How to complete this task
From the data below, copy out every line in which the word "Given" occurs.

Source information
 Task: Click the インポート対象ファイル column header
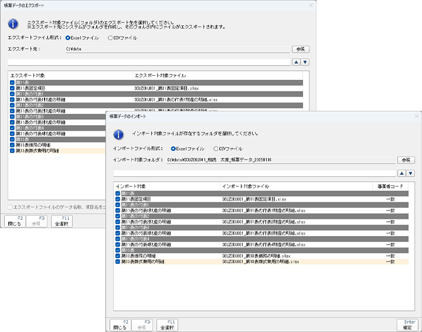246,186
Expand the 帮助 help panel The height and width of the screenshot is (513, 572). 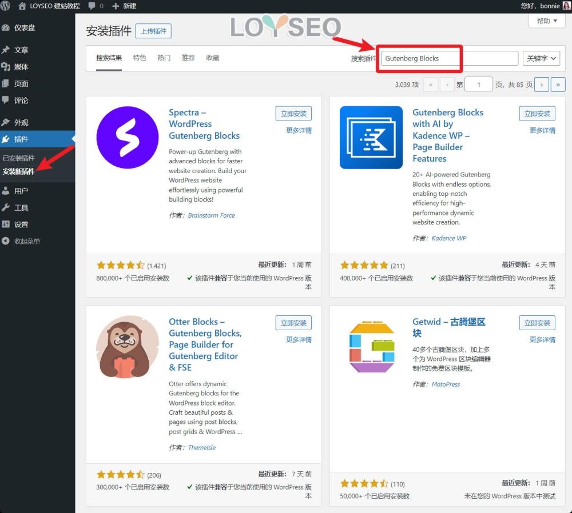[545, 21]
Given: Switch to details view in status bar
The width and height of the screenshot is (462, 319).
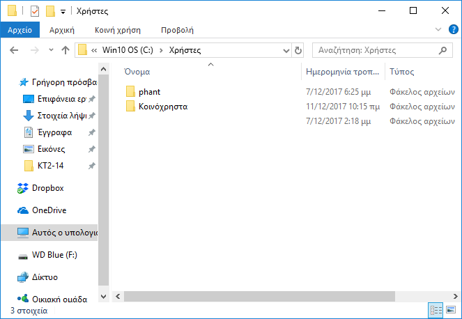Looking at the screenshot, I should 436,310.
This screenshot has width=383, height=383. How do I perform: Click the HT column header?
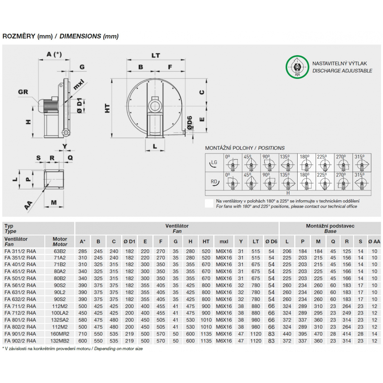click(206, 242)
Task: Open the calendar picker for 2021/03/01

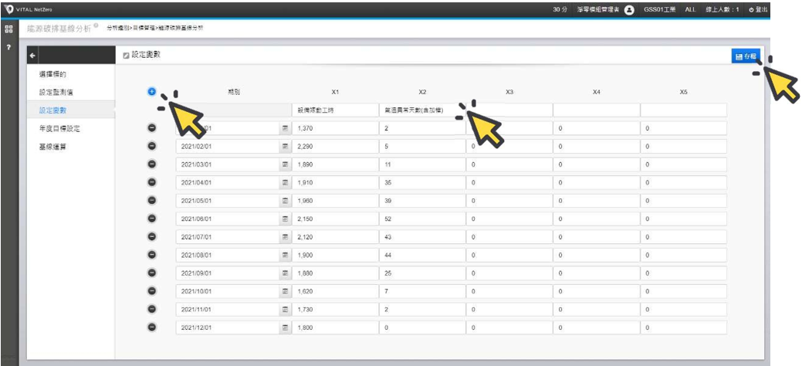Action: click(x=284, y=164)
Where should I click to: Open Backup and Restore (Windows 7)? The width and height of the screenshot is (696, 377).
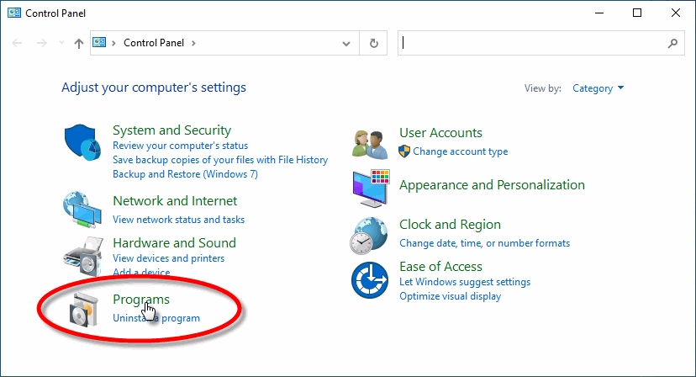pos(185,174)
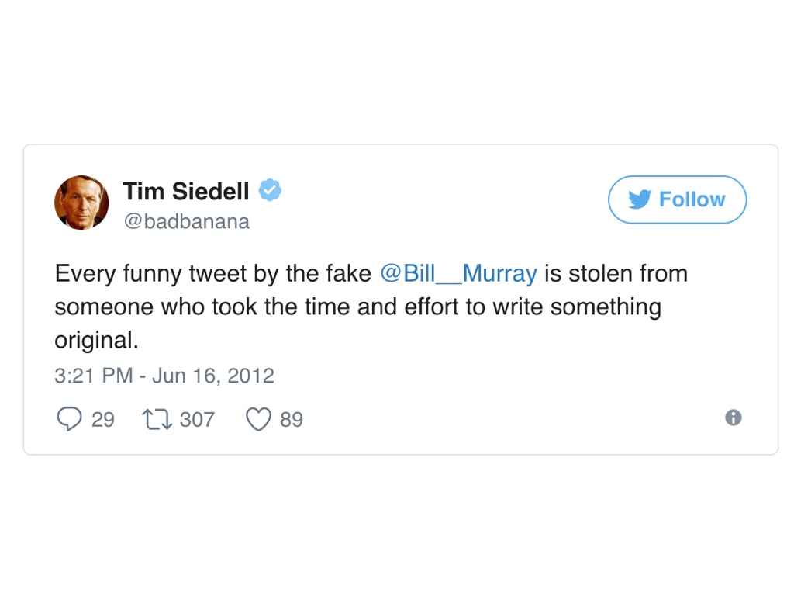The width and height of the screenshot is (794, 596).
Task: Like the tweet with the heart icon
Action: point(258,420)
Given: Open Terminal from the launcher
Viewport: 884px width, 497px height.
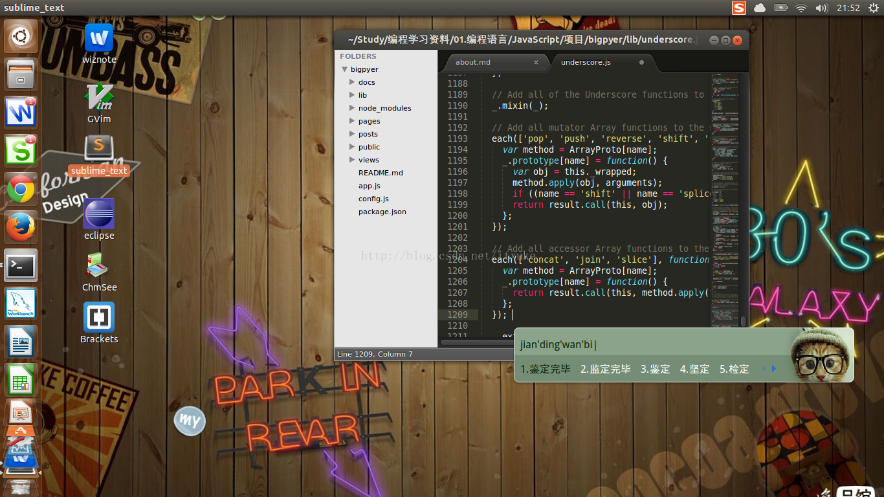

Reply
Given: Switch to details view in status bar
Given: Open Terminal from the launcher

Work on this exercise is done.